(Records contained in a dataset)
+---+
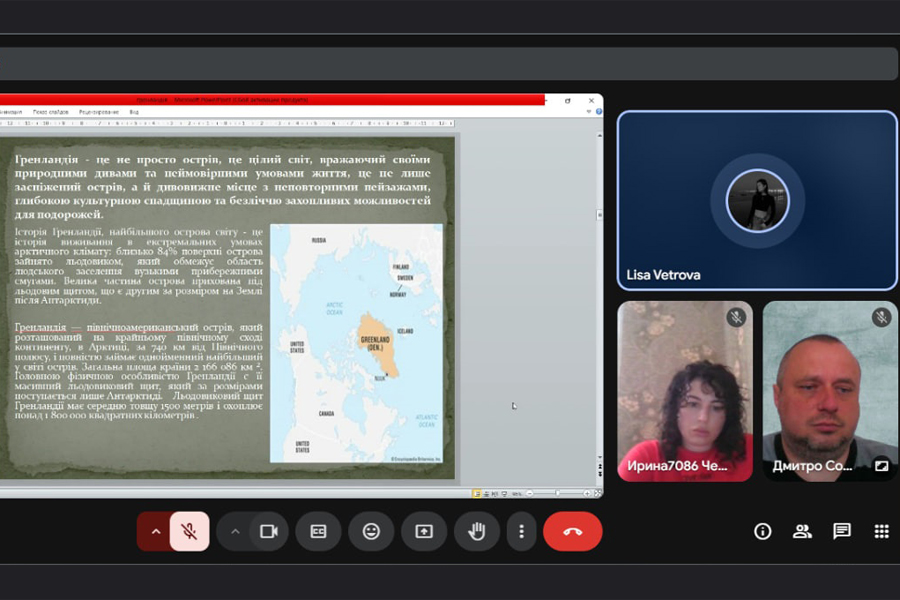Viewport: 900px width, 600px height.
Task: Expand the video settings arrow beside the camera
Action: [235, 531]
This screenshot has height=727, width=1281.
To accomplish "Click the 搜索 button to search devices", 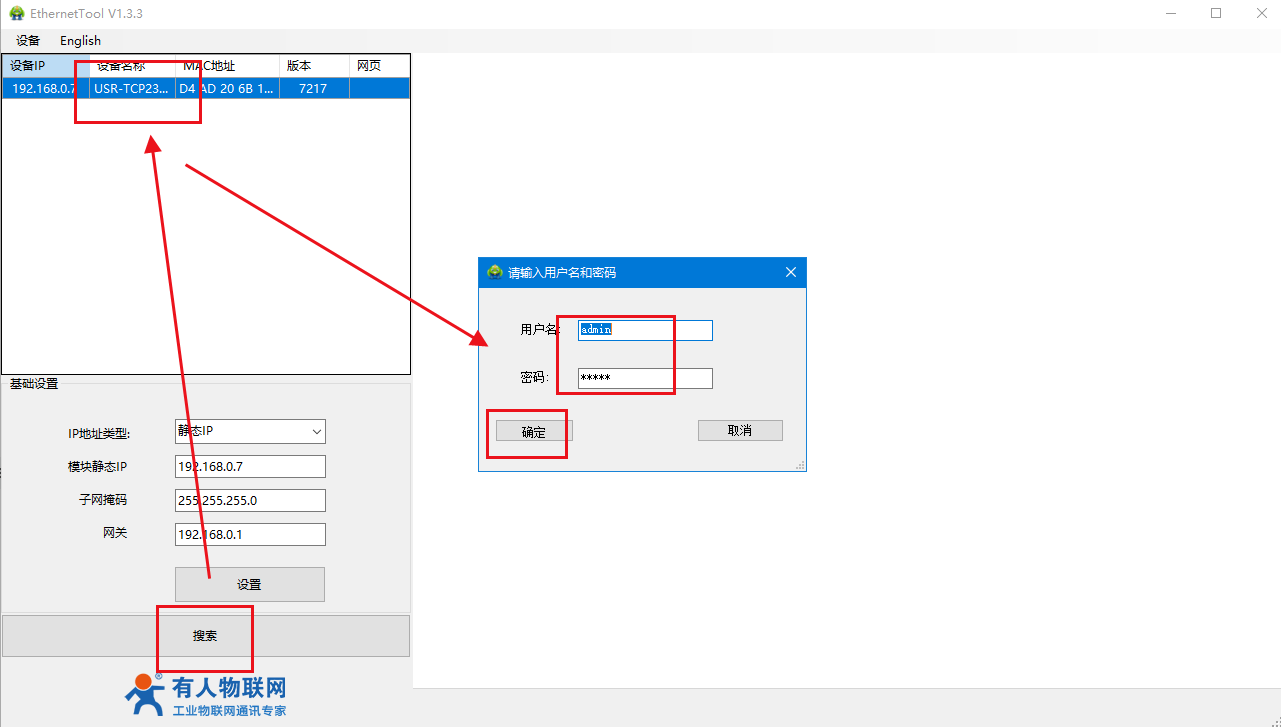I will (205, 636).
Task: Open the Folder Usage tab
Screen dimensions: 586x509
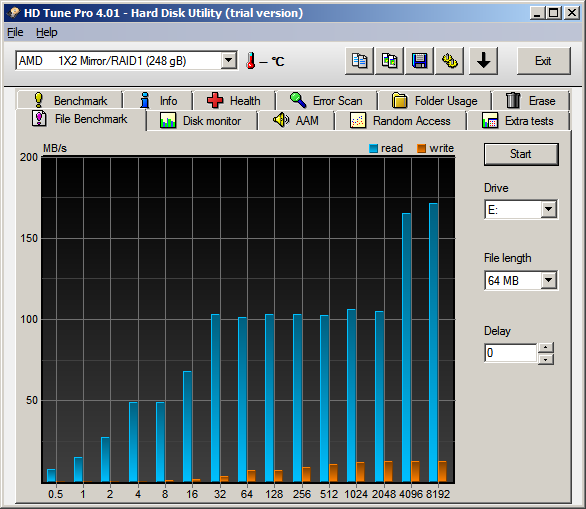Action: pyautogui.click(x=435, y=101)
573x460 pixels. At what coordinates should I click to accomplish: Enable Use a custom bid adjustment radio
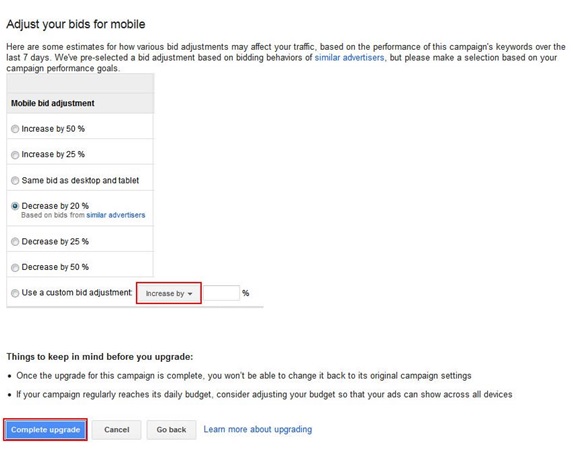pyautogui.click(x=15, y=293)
+---+
_Description of the task:_ The lines wanted run from the line containing "573x460 pixels. At" through the end of the entries; return them exactly, both ends included, and keep pictures out.

_Task answer:_
573x460 pixels. At what coordinates should I click to accomplish: Enable Use a custom bid adjustment radio
pyautogui.click(x=15, y=293)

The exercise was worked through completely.